Battlecry III weaves the tale of a world standing on the edge of an apocalypse. Selentine Merchants, curious about the wealth that lies outside their trading routes, ventured into uncharted sections of the Etherian globe and stumbled into a land flowing with gold and silver. A snakelike race called the Ssrathi inhabits this unknown territory, but the reptilian culture is thought to be primitive, and they’re slaughtered for the riches they possess. News of the Ssrathi homeland spread quickly, and soon, everyone with a sense of adventure and a boat headed off to make their fortune. The Ssrathi are not, however, as backward as greedy merchants and mercenaries led themselves to believe. Instead, these snake men were strong in ancient magical knowledge, and in fact the Ssrathi Shaman-King was so mighty in the dark arts that other gods were fearful of his power. The war that followed would change Etheria forever.
In Battlecry III, you take on the Ssrathi as any of the game’s 15 races or repel the waves of invaders as the Ssrathi themselves. Each race has a unique set of advantages and disadvantages that requires you to take a different tack with each one. For instance, Barbarians don’t have a lot of unit types, but they’re highly upgradeable and very skilled in combat. Orcs have a wide variety of unit types that are fast to produce, but they don’t have many upgrades, so they fare better early on in a game. The Swarm have weak, but easy to produce, horde units backed up by stronger Scorpion Men and Scorpion Priests. Finally, Wood Elves don’t fare well in melee combat, but make up the gap with superlative scouting abilities and the best archers around. On the opposite side of the conflict, the Ssrathi race train dinosaurs to do their bidding and maintain a Sun Temple near their city core that can blanket the ground around it with devastating fire spells.

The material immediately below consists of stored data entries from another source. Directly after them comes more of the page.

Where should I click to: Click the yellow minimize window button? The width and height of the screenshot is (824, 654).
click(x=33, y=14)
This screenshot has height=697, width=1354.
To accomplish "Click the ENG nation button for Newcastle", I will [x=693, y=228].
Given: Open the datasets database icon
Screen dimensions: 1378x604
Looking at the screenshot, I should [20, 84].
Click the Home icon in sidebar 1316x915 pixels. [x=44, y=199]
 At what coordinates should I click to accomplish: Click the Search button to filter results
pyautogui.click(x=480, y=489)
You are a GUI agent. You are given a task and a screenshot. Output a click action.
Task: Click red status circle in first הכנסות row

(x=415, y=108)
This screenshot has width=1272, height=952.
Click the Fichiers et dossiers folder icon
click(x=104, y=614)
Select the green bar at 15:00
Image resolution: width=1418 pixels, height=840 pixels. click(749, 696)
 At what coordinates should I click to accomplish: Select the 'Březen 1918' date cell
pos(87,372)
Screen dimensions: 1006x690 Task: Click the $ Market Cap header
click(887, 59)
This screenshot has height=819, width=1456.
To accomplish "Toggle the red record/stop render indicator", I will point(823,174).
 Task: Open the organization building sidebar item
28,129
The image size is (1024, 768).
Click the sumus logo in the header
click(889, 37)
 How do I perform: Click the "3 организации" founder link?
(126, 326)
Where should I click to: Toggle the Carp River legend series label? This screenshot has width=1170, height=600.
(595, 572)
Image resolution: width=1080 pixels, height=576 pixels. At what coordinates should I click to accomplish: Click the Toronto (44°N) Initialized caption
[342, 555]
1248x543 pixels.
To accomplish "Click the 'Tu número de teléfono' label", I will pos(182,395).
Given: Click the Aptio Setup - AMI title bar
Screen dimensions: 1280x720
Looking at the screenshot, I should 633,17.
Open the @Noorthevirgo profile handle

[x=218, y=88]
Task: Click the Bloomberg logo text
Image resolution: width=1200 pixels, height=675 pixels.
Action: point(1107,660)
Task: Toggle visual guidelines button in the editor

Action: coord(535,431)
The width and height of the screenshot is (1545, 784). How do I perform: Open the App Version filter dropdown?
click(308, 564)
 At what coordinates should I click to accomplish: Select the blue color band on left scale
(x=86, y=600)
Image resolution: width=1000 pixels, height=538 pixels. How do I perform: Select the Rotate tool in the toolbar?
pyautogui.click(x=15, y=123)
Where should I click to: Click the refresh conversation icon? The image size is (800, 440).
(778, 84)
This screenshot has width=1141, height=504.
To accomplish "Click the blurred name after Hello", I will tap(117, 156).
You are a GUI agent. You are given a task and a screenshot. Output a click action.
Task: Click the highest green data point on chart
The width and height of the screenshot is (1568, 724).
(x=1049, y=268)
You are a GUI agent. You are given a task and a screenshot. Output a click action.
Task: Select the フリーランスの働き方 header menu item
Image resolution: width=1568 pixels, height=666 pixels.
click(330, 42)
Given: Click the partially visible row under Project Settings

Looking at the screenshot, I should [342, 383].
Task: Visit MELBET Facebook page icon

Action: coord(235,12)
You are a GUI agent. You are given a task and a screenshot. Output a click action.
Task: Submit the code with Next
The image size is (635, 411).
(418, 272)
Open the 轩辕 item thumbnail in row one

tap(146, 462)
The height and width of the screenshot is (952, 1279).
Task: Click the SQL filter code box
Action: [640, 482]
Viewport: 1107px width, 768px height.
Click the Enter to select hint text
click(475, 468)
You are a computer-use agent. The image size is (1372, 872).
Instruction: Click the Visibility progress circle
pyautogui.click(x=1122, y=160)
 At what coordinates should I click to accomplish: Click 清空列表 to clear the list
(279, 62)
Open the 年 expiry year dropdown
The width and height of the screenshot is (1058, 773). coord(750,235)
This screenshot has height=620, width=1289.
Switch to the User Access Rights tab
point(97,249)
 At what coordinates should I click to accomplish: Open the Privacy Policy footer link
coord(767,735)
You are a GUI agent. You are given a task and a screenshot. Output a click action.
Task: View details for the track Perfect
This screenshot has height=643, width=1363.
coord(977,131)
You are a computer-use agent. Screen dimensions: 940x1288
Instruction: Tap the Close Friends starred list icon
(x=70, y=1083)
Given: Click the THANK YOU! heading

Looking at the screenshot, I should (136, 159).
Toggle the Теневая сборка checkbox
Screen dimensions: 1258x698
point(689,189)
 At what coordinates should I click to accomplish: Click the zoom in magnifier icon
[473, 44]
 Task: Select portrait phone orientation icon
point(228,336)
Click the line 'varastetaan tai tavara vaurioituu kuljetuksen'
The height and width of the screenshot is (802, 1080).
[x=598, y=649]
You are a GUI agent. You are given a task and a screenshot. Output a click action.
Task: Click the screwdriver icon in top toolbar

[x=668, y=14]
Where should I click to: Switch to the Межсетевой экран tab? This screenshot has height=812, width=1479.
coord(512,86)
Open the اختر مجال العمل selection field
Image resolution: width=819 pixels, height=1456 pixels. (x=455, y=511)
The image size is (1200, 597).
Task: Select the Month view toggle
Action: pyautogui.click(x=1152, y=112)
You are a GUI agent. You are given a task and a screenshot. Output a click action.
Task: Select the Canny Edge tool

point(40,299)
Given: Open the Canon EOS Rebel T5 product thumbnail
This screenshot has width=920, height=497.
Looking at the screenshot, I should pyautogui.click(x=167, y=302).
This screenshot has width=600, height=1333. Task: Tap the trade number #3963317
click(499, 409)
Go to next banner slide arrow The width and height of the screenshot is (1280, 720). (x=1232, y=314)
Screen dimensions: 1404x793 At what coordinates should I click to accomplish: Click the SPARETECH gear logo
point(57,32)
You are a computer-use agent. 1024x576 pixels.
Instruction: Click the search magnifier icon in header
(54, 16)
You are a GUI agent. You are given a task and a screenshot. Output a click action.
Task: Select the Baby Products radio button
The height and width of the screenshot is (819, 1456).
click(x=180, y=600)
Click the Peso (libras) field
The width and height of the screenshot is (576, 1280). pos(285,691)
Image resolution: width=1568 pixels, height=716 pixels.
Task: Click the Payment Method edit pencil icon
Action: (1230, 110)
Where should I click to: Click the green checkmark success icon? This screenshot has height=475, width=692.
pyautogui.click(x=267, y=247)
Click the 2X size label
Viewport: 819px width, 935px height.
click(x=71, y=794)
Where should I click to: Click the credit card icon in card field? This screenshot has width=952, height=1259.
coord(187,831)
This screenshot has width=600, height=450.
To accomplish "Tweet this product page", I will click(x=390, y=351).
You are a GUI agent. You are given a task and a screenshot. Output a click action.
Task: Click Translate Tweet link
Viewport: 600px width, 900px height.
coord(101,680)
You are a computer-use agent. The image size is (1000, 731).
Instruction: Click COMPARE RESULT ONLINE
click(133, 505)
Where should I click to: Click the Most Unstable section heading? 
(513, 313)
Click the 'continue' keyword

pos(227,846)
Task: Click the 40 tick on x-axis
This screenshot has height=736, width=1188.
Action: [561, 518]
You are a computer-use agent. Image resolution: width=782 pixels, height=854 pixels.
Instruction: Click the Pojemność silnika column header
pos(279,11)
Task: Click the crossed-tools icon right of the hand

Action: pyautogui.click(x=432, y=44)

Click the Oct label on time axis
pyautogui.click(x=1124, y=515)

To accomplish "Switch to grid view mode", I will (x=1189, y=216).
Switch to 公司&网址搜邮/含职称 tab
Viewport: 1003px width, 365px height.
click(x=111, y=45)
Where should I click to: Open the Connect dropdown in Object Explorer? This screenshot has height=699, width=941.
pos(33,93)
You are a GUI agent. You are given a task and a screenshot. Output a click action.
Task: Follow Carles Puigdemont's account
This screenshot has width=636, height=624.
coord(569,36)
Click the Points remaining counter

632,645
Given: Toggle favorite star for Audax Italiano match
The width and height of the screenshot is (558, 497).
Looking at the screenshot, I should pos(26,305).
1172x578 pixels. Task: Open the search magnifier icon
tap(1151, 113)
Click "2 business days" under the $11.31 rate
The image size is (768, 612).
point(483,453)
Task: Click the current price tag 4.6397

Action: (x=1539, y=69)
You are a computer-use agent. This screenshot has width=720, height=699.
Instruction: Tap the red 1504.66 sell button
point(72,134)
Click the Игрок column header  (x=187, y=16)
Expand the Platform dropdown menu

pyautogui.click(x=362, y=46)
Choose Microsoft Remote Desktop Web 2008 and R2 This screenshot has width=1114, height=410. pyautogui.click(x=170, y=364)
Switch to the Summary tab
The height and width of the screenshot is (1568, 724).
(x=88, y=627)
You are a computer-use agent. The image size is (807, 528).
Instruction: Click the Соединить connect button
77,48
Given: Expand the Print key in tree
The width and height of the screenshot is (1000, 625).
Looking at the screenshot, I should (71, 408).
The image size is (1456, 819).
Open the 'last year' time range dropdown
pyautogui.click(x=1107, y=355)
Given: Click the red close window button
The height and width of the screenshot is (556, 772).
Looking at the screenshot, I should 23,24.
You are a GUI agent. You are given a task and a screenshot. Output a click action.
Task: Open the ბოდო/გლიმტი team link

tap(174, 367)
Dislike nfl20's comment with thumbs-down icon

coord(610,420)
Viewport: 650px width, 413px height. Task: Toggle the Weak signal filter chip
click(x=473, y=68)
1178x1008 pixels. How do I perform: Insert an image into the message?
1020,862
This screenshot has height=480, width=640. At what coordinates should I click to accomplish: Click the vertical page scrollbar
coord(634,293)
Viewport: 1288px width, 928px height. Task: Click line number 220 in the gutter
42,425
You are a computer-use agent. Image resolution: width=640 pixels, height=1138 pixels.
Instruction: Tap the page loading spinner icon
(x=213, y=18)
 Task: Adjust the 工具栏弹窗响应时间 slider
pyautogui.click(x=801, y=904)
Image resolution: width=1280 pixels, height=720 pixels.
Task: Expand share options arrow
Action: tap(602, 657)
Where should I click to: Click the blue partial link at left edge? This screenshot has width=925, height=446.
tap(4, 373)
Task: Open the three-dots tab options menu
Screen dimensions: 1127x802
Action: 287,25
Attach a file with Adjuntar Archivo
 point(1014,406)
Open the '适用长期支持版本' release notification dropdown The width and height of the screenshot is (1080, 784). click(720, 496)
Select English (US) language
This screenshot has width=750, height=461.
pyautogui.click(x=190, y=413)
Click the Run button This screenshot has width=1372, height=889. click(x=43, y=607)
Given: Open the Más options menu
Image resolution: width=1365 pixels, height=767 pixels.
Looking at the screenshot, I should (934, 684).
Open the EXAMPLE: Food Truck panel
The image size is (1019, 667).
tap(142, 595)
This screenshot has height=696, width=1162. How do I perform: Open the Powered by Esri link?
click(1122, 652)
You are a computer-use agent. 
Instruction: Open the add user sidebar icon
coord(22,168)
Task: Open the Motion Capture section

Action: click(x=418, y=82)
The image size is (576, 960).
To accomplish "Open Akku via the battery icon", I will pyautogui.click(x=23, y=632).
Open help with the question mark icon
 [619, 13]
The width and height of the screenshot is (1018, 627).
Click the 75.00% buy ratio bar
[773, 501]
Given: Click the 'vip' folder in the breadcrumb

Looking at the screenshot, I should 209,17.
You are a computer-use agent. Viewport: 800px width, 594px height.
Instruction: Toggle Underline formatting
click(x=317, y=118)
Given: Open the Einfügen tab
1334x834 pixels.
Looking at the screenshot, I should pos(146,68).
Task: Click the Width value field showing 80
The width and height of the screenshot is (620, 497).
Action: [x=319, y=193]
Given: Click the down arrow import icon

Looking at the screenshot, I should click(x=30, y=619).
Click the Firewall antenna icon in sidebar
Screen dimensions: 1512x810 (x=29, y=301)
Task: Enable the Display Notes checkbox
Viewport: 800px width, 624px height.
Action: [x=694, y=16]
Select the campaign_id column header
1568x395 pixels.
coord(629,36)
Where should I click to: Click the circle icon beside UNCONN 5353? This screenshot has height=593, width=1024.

At the head of each army is a hero. Unlike many real-time strategy offerings on the market, these heroes are upgradeable units that level up with combat experience and can carry magical treasure located in chests. Upon gaining a new level, attribute points may be assigned to Strength, Intelligence, Dexterity and Charisma. Additionally, heroes gain points that apply to race and occupational skill sets. Skills are broken into categories like morale, leadership, combat and different branches of magic.